WHAT TO WORK ON: Wherever the string "each" appears in the records, return the line that holds it.

== RECORDS SUPPLIED

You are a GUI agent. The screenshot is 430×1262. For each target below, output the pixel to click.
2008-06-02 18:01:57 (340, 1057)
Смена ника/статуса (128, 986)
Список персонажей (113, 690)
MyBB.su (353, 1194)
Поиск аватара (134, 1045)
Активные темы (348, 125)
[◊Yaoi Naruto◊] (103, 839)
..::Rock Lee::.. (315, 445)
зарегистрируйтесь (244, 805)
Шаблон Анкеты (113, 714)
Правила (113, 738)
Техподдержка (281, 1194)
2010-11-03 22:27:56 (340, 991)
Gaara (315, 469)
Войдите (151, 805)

====
== RECORDS SUPPLIED

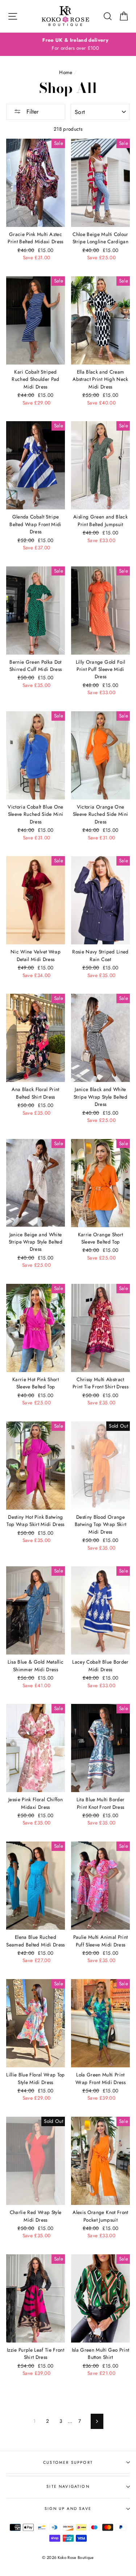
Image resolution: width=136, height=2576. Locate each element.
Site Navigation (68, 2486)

====

RESULT OF THIS TASK:
You are a GUI agent. The screenshot is 430×1262. For each target below, output the pixel to click.
Image resolution: width=136, height=2576. Locate each element.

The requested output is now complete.